Thumbnail image for picard-facepalm.jpg

?Really? “Underworld”? Ignoring the fact that it’s same name as the ridiculous vampire/werewolf movies starring Kate Beckinsale’s ass, let’s go ahead and examine the ramifications of this name, since we have no other information. Underworld implies a world underneath the surface, which would be the rule of the Empire, so we’re probably looking at smugglers and criminals and maybe even rebellions. That’s all well and groovy. Unfortunately, since Star Wars is a space epic, “Underworld” has a negative connotation that there’s one specific world involved here — “Underspace” or “Undergalaxy” would seemingly be more appropriate, albeit very goofy.
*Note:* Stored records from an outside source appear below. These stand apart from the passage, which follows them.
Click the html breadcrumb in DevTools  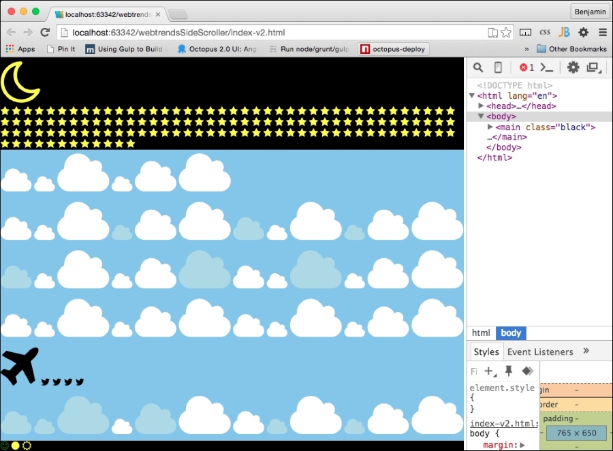(x=481, y=333)
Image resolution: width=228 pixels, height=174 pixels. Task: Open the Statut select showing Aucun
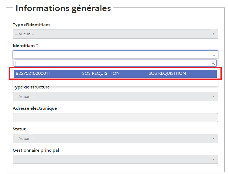coord(115,139)
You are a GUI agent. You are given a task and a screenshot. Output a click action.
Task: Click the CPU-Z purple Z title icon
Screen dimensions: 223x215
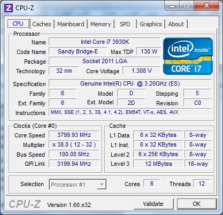[8, 8]
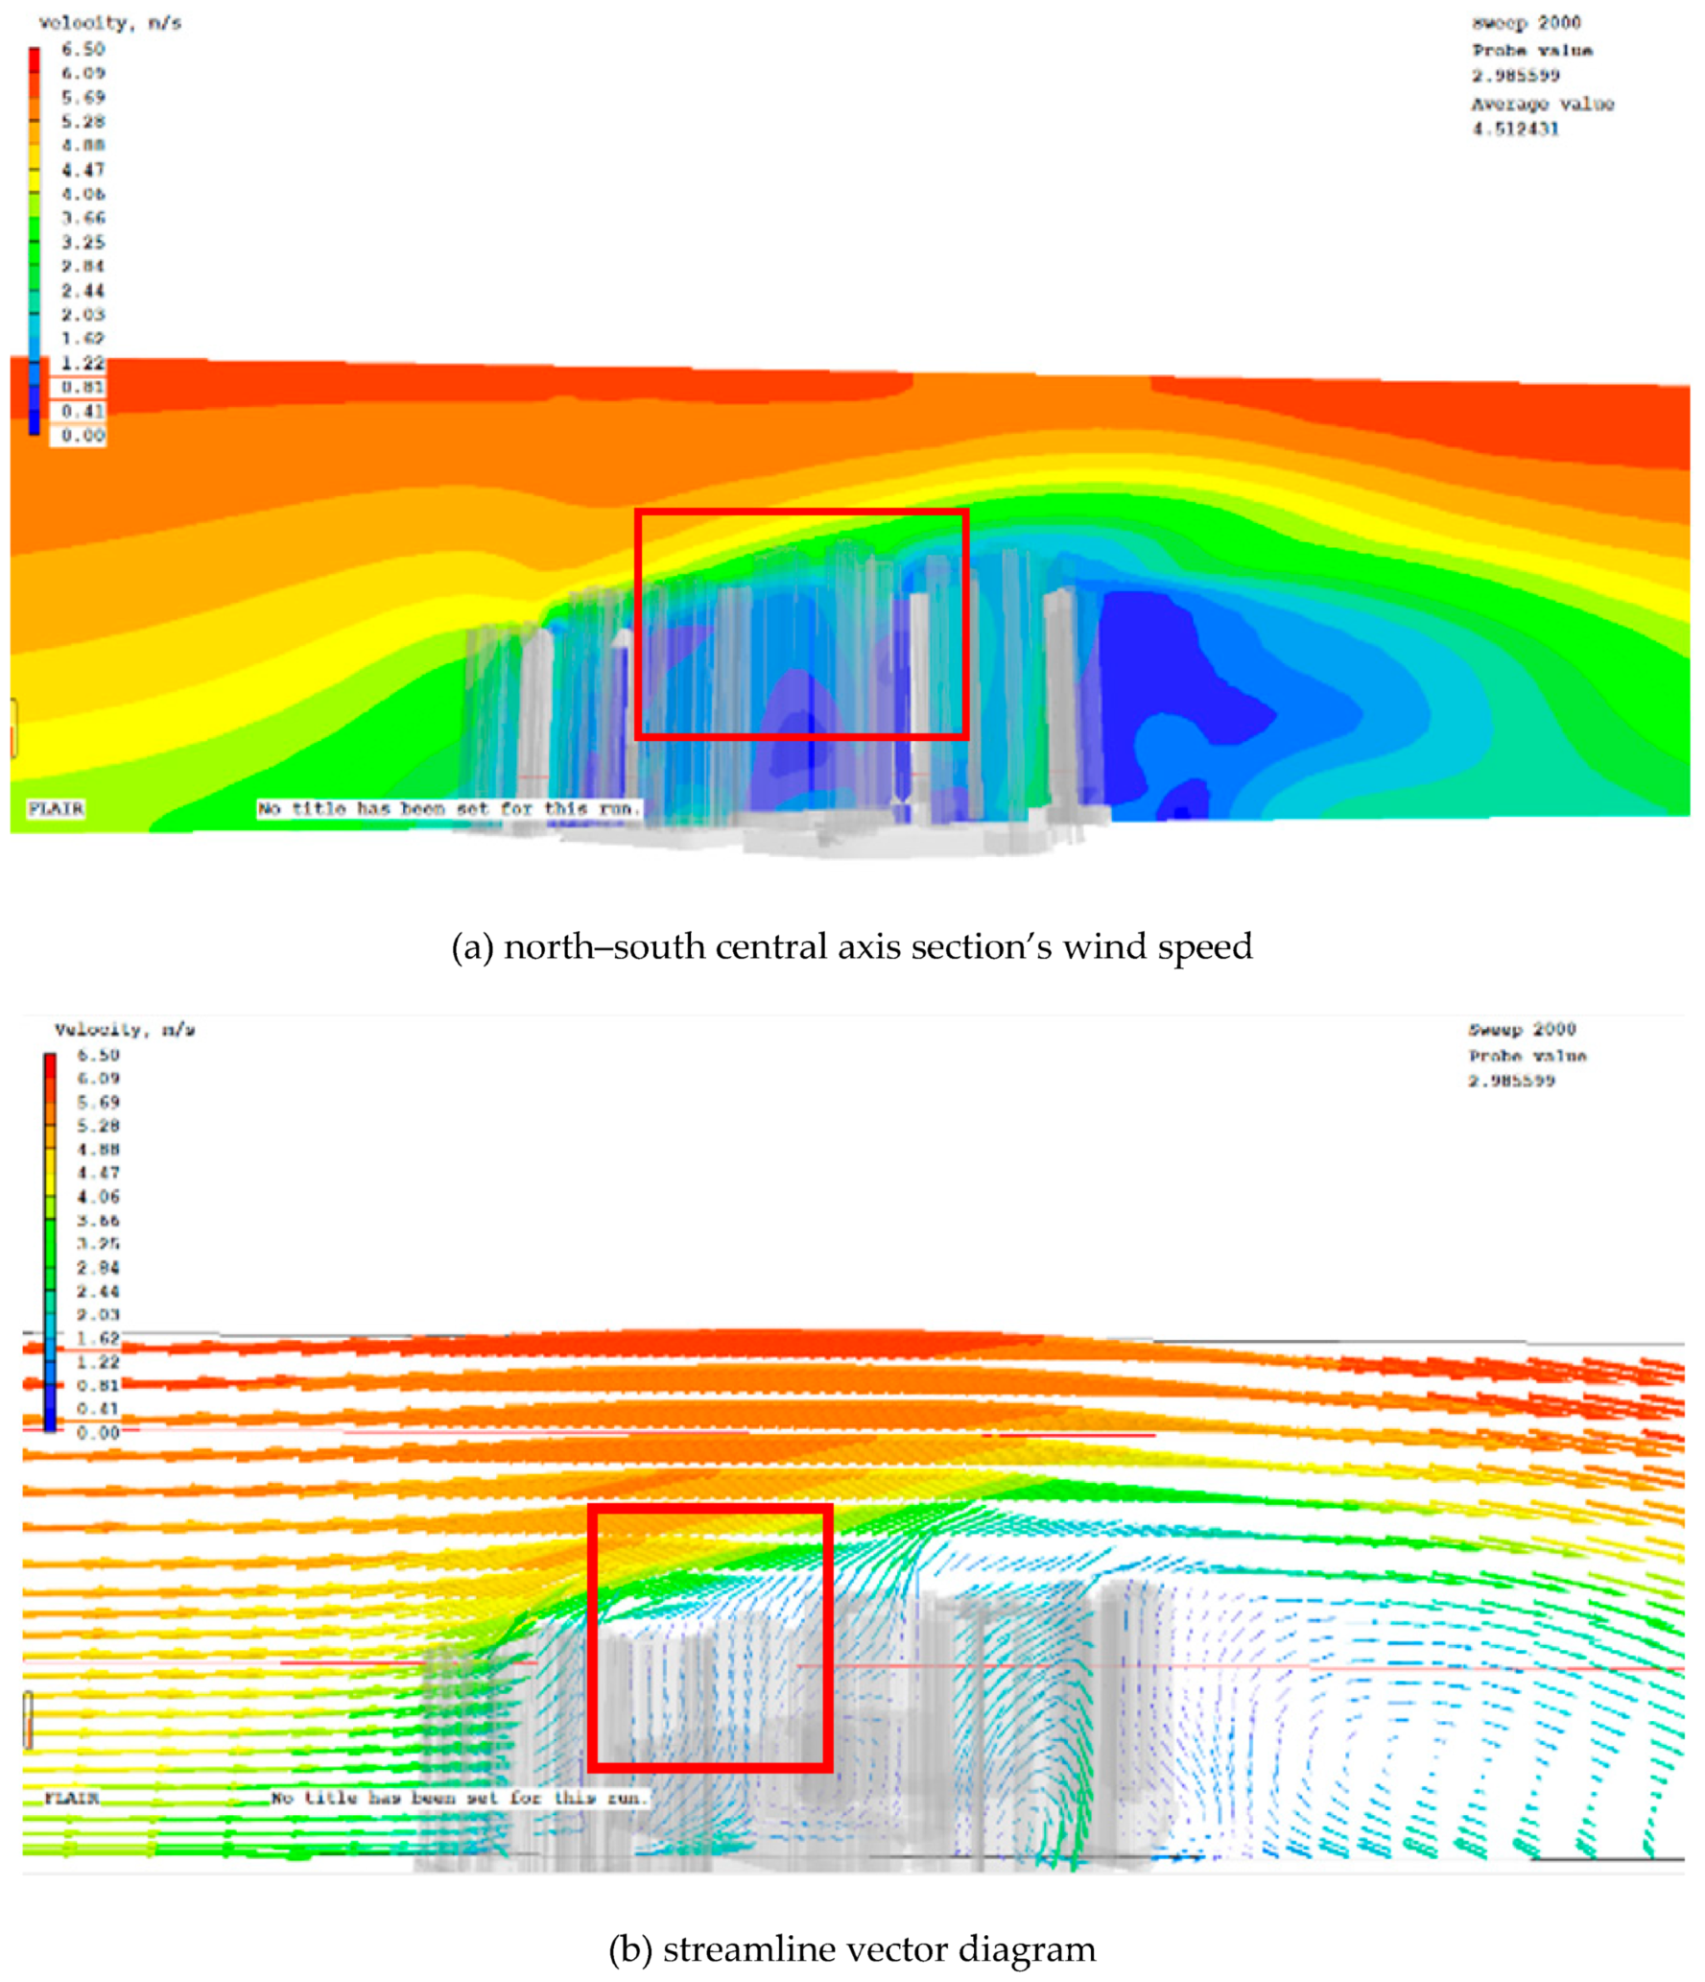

Surely the show won’t be set on one world — half the appeal of Star Wars is the variety of alien locales, not to mention the space battles. Setting it on one planet would suck. Like, The Battle of Endor suck. And I’m sure some of you are crying foul, that Battle for Endor was awesome. But would you watch a Battle for Endor TV series? Happily? Liar.

Of course, I still don’t think Star Wars: Underworld is in any danger of getting made yet, so there’s plenty of time for things to change. On the other hand, George Lucas sucks with names, so if it changes, it will likely be worse. Look, George, call it Star Wars: Naked Cash Grab for all I care, just make sure the show actually feels like Star Wars please, okay?